Gene-targeted deletion and replacement mutations of the T-cell receptor β-chain enhancer: The role of enhancer elements in controlling V(D)J recombination accessibility

Abstract

To assess the role of transcriptional enhancers in regulating accessibility of the T-cell receptor β-chain (TCRβ) locus, we generated embryonic stem cell lines in which a single allelic copy of the endogenous TCRβ enhancer (Eβ) was either deleted or replaced with the immunoglobulin heavy-chain intronic enhancer. We assayed the effects of these mutations on activation of the TCRβ locus in normal T- and B-lineage cells by RAG-2 (recombination-activating gene 2)-deficient blastocyst complementation.

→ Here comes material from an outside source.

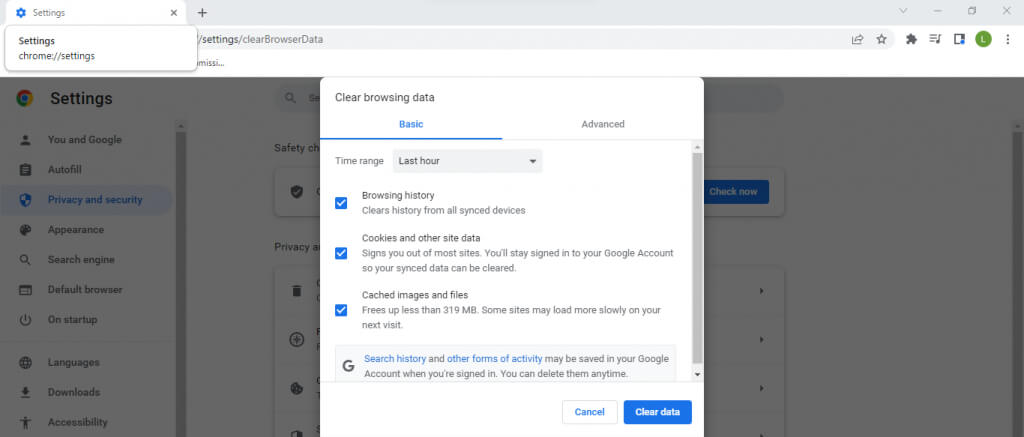
Task: Uncheck Cached images and files checkbox
Action: click(341, 310)
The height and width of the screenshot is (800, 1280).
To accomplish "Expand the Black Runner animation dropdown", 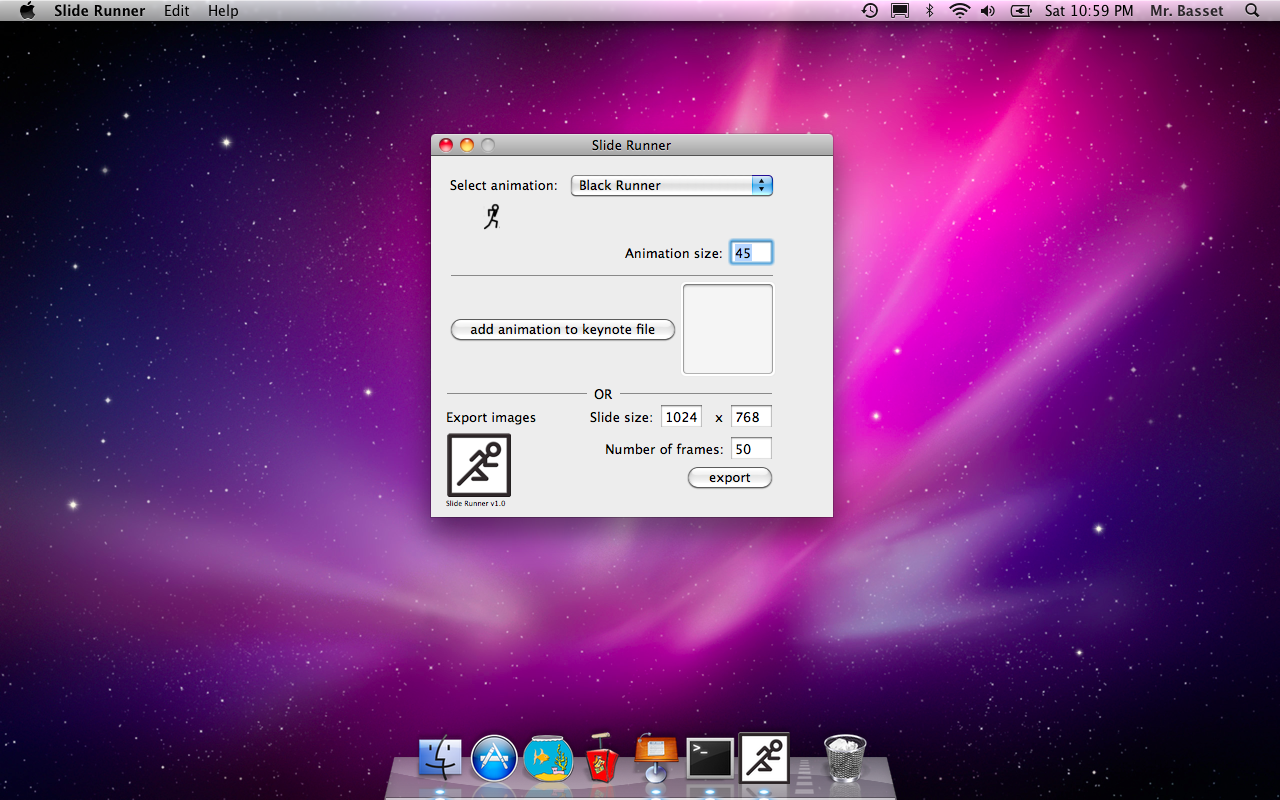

We found that Eβ is required for rearrangement and germ-line transcription of the TCRβ locus in T-lineage cells. In the absence of Eβ, the heavy-chain intronic enhancer partially supported joining region β-chain rearrangement in T- but not in B-lineage cells. However, ability of the heavy-chain intronic enhancer to induce rearrangements was blocked by linkage to an expressed neomycin-resistance gene (neo(r)). These results demonstrate a critical role for Eβ in promoting accessibility of the TCRβ locus and suggest that additional negative elements may cooperate to further modulate this process.